Également à la barre, V. B., 68 ans, pêcheur professionnel en eau douce, deux de ses fils, W., dit « Biquet », 40 ans, et E., 31 ans, et son gendre, J. B., 29 ans. V. B. est en partie à l’origine de l’ouverture de l’enquête. Les quantités de captures de civelles déclarées sur ses fiches de pêche ne coïncidaient pas avec les quantités, bien supérieures, qu’un mareyeur assurait lui avoir achetées. Si sa participation à ce trafic international n’était pas retenue, il n’en avait pas moins à s’expliquer sur le fonctionnement de sa petite entreprise familiale de pêche à la civelle. Le patriarche pêchait en toute légalité. Les frangins, inquiétés par ailleurs par la justice pour leur culture à grande échelle, sur une île de Loire, à Saint-Sébastien-sur-Loire, d’herbe de cannabis, et leur beau-frère, braconnaient.
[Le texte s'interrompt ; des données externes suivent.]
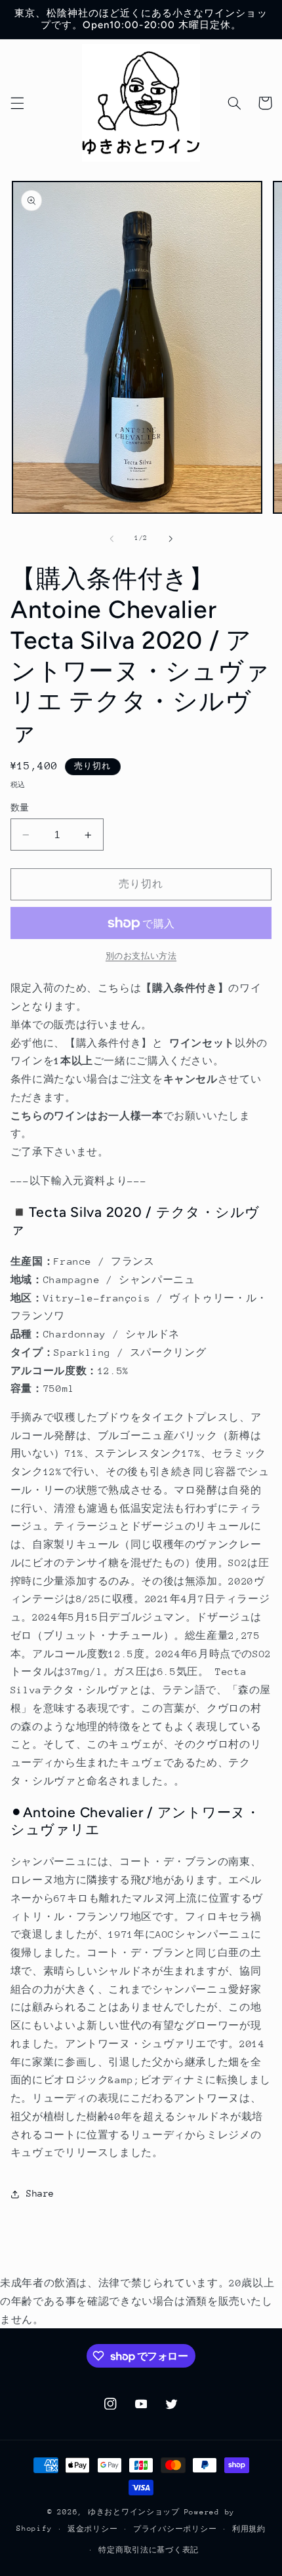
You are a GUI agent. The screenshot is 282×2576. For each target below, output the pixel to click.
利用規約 (249, 2529)
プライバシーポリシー (174, 2529)
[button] (17, 103)
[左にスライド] (111, 538)
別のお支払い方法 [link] (141, 956)
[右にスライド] (170, 538)
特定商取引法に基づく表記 (148, 2550)
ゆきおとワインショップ (134, 2512)
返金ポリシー (92, 2529)
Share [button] (40, 2193)
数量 (20, 808)
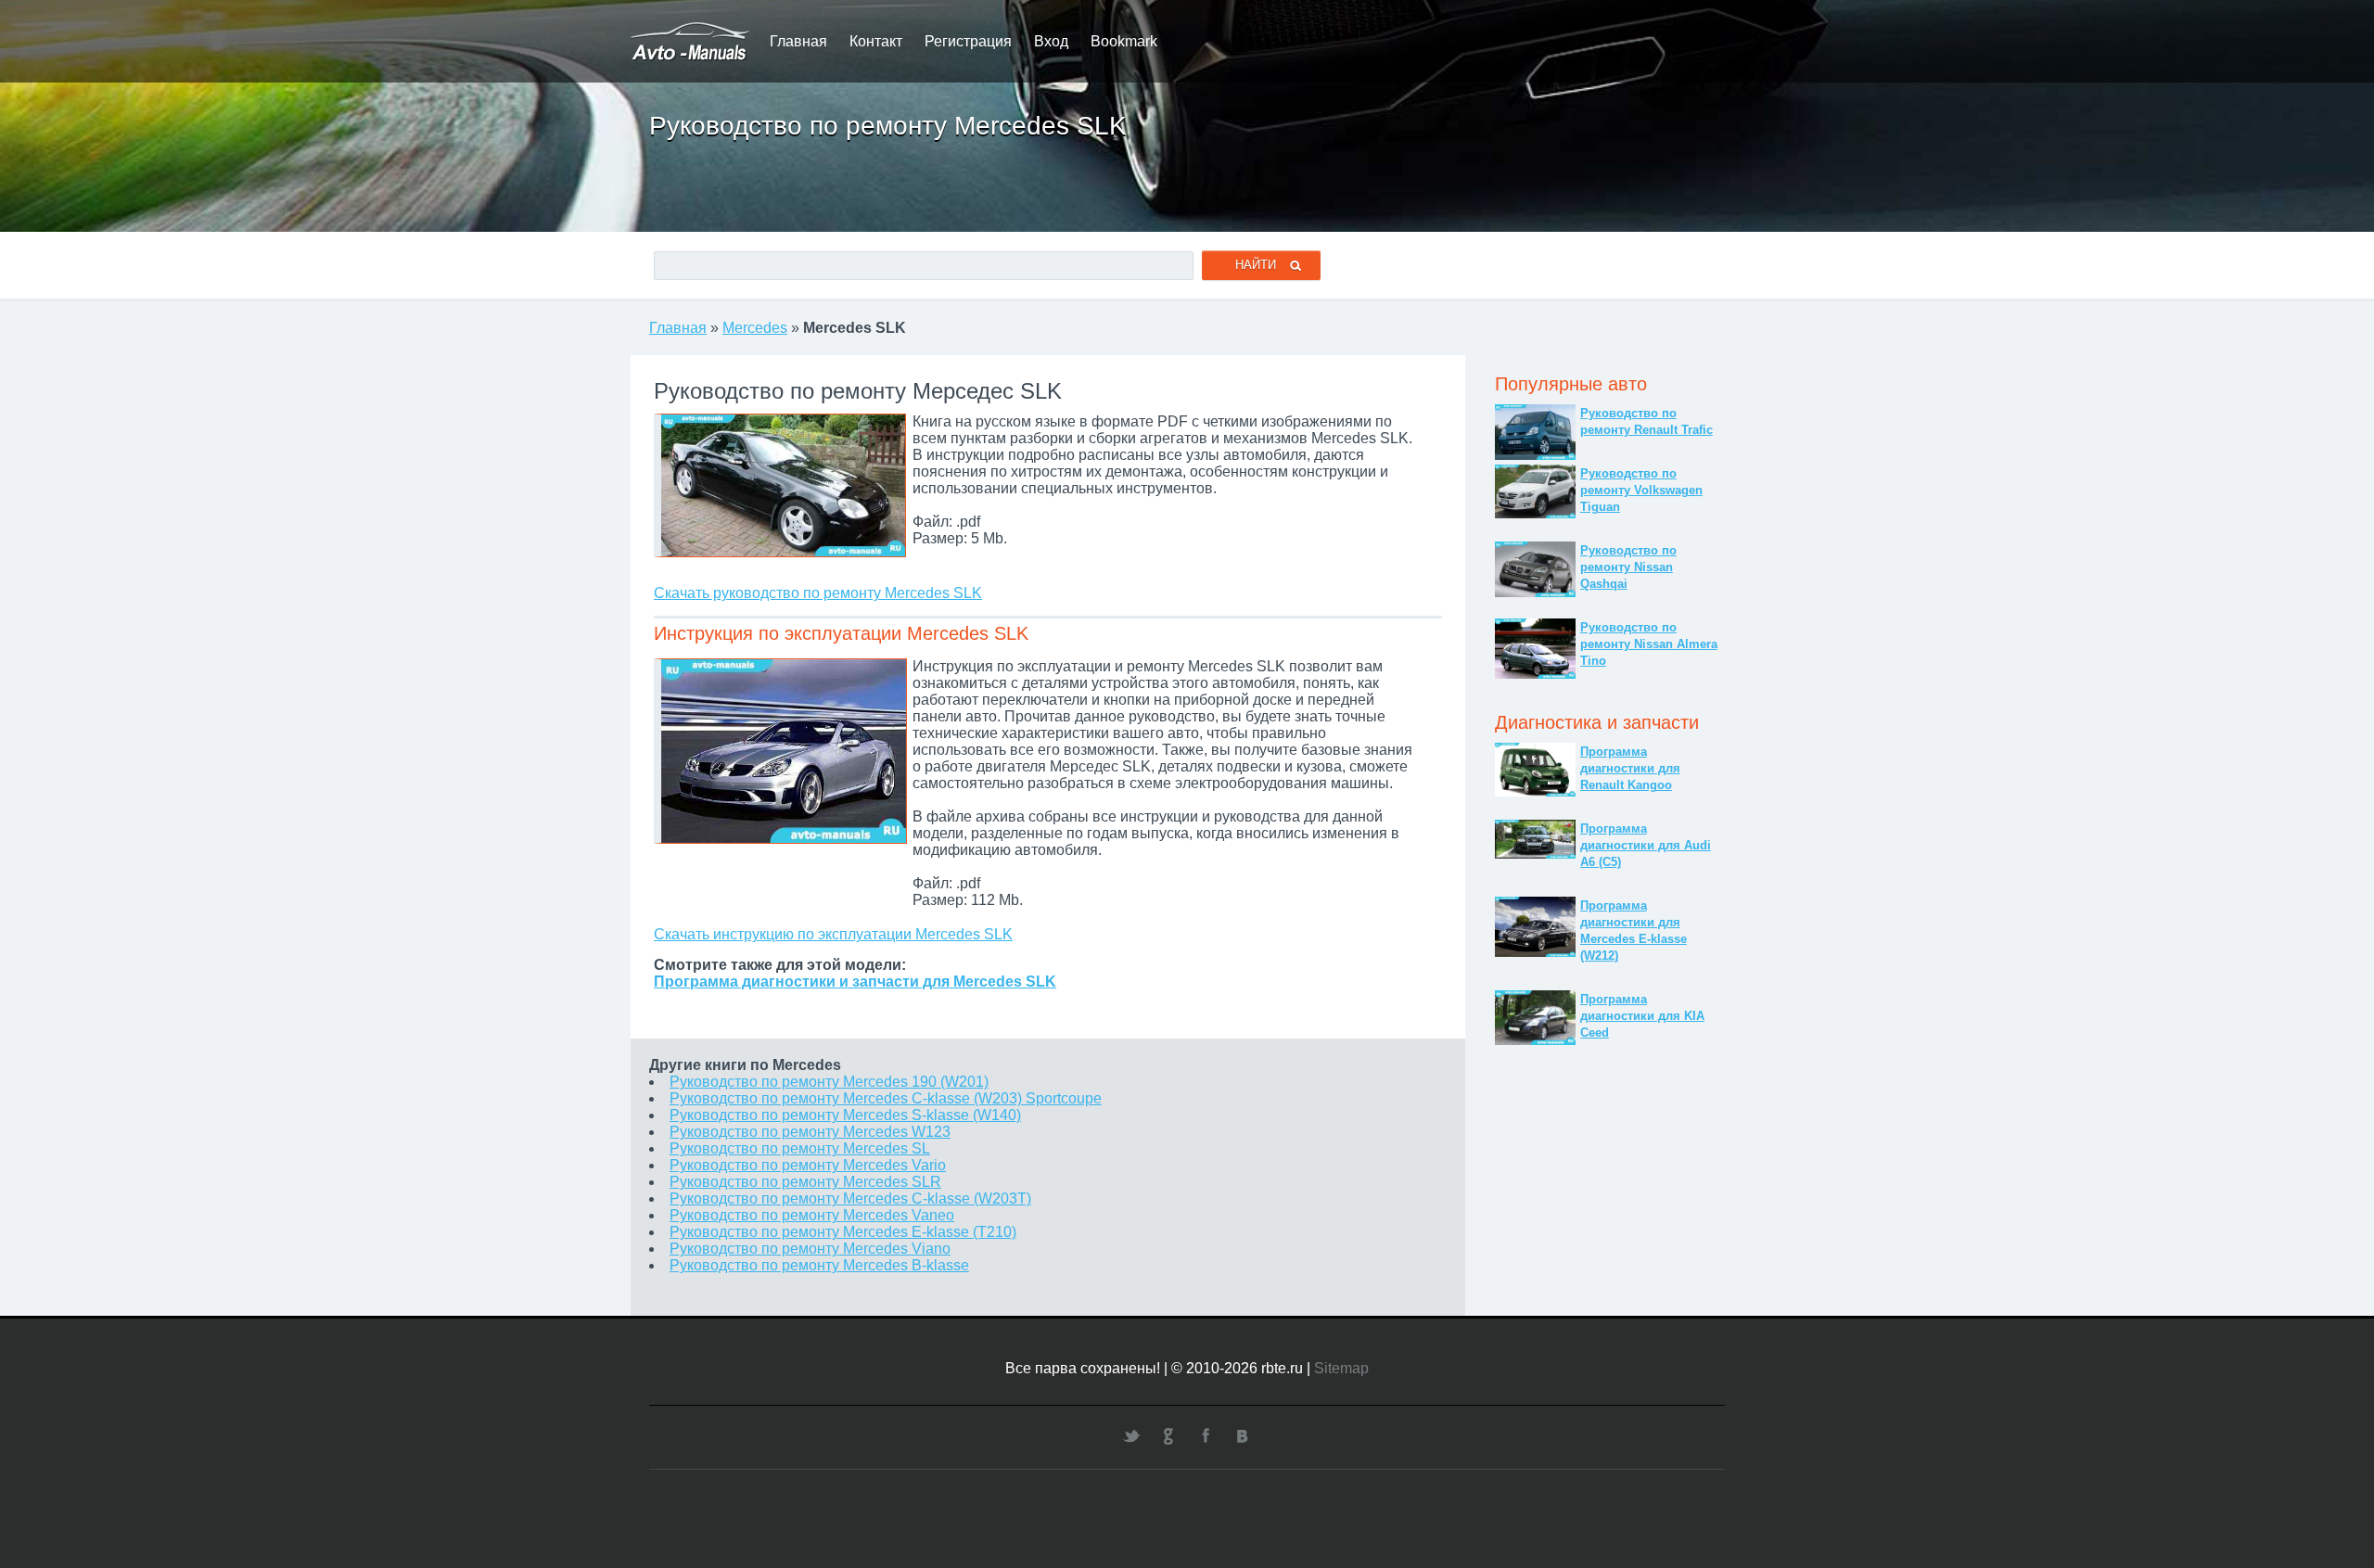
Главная (798, 41)
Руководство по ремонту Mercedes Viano (810, 1248)
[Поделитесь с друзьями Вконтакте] (1242, 1435)
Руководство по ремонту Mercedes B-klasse (819, 1265)
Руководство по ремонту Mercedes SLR (805, 1182)
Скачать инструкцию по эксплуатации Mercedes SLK (833, 934)
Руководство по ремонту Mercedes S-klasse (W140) (845, 1115)
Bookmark (1124, 41)
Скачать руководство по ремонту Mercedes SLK (818, 593)
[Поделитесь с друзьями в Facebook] (1205, 1435)
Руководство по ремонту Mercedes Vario (808, 1165)
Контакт (875, 41)
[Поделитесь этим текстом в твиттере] (1131, 1435)
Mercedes (754, 328)
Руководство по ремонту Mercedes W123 (810, 1132)
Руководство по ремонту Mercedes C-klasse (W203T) (850, 1198)
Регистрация (968, 41)
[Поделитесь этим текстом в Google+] (1168, 1435)
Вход (1051, 41)
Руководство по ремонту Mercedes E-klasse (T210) (843, 1232)
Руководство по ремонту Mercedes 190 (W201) (829, 1082)
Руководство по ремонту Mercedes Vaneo (812, 1215)
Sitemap (1341, 1368)
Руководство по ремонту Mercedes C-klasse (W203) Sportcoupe (886, 1098)
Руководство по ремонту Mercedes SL (800, 1148)
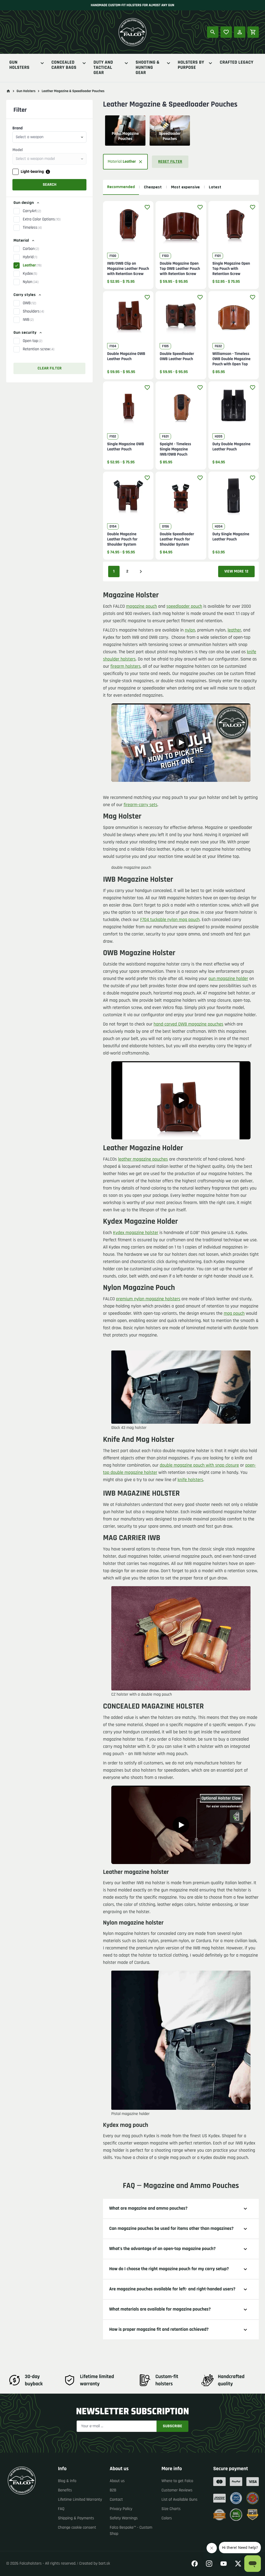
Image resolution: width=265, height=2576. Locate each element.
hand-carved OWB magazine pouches (189, 1024)
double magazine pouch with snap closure (199, 1465)
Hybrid (30, 257)
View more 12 (236, 571)
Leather (32, 265)
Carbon (31, 248)
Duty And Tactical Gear (103, 68)
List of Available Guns (179, 2499)
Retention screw (38, 349)
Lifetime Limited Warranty (80, 2499)
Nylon (31, 282)
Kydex (30, 273)
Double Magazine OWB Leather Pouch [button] (126, 356)
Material (21, 240)
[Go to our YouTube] (223, 2563)
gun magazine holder (228, 979)
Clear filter (50, 368)
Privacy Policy (121, 2509)
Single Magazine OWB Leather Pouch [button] (125, 447)
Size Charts (171, 2509)
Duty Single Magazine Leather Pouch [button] (230, 537)
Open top (32, 341)
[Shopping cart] (253, 32)
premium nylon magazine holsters (148, 1299)
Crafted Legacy (236, 62)
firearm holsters (126, 667)
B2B (113, 2490)
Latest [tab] (215, 187)
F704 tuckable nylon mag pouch (170, 920)
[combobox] (49, 137)
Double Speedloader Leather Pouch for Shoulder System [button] (177, 539)
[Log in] (239, 32)
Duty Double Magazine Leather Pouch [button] (231, 447)
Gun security (24, 332)
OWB (29, 303)
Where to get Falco (177, 2481)
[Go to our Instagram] (209, 2563)
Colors (166, 2518)
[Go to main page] (8, 91)
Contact (116, 2499)
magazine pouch (141, 607)
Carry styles (24, 295)
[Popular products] (226, 32)
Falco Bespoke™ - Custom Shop (131, 2530)
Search (49, 184)
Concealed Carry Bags (64, 65)
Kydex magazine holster (135, 1233)
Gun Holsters (19, 65)
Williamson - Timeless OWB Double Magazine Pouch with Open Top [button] (231, 359)
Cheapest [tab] (153, 187)
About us (117, 2481)
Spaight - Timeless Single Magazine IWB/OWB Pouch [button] (175, 449)
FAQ (61, 2509)
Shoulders (33, 311)
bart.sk (104, 2563)
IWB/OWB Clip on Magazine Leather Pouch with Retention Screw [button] (128, 269)
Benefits (65, 2490)
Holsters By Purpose (191, 65)
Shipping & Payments (76, 2518)
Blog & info (67, 2481)
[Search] (212, 32)
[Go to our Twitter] (238, 2563)
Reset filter (170, 161)
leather (234, 630)
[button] (49, 249)
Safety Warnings (124, 2518)
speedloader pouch (184, 607)
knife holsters (190, 1480)
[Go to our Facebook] (194, 2563)
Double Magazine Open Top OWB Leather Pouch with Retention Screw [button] (180, 269)
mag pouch (234, 1314)
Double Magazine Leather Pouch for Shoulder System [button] (122, 539)
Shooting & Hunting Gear (148, 68)
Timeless (32, 227)
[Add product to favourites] (147, 207)
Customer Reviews (177, 2490)
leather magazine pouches (143, 1159)
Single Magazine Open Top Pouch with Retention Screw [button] (231, 269)
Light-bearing (32, 171)
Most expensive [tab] (185, 187)
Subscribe (172, 2426)
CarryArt (32, 211)
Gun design (23, 202)
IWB (28, 319)
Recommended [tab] (121, 187)
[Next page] (140, 571)
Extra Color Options (42, 219)
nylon (190, 630)
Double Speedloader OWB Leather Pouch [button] (177, 356)
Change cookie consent (77, 2527)
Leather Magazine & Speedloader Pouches (73, 91)
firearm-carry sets (140, 805)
Une déjà vieille habitude d’enfance qui a noirci leur casier judiciaire respectif de quelques condamnations, entre 2010 et 2015. Les cueillettes des enfants étaient mélangées à la récolte du père. La part de chacun était dûment consignée dans un carnet. Autre pêcheur professionnel à la barre, G. B, 49 ans. Lui était disculpé de tout soupçon de braconnage de civelles, mais était épinglé pour des déclarations fiscales grandement approximatives.

Patrimoines interlopes

29 400 € en liquide par-ci, 9600 € par-là étaient récupérés lors des perquisitions. S.L.C. se félicitait que les enquêteurs « n’aient pas trouvé d’espèces ». Les patrimoines bancaires, mobiliers et immobiliers étaient passés au crible. S.L.C. avait procuration sur un compte bancaire ouvert au nom de sa fille, installée depuis belle lurette à Miami, compte « caché » de la société de mareyage, créditeur entre 2013 et 2015 de quelque 165 600 €. Il justifiait certaines de ses dépenses en liquide, travaux dans l’appartement de sa compagne, achat d’un bronze… par des gains au casino de la Baule, établissement qui n’en trouvait nulle trace dans ses comptes. Les enquêteurs saisissaient voitures, camionnettes, motos, bateau…

Les affaires continuent

Dans ses réquisitions, la procureure doutait que S.L.C. soit à la tête du réseau de braconnage. Un autre volet du trafic, mettant en cause des mareyeurs ibériques, est dans les mains de la justice espagnole. Un important mareyeur du sud-ouest dont le nom est cité dans le dossier est, depuis quelques années, dans le collimateur d’un juge d’instruction de Mont-de-Marsan. Le tribunal correctionnel des Sables-d’Olonne (Vendée) devrait juger dans les mois qui viennent un trafic du même tonneau. La saison de civelles actuelle a d’ores et déjà été émaillée de saisies dans des aéroports européens. Fin janvier, les douanes de Pau mettaient la main sur près de 900 kilos de civelles de contrebande.
À qui voulait l’entendre, S.L.C. ne manquait jamais de rappeler qu’il était un défenseur d’une pêche de la civelle « raisonnée et de qualité », dans un souci de « sauvegarde de l’espèce ».

Pêcheurs et braconniers ont fait appel du jugement.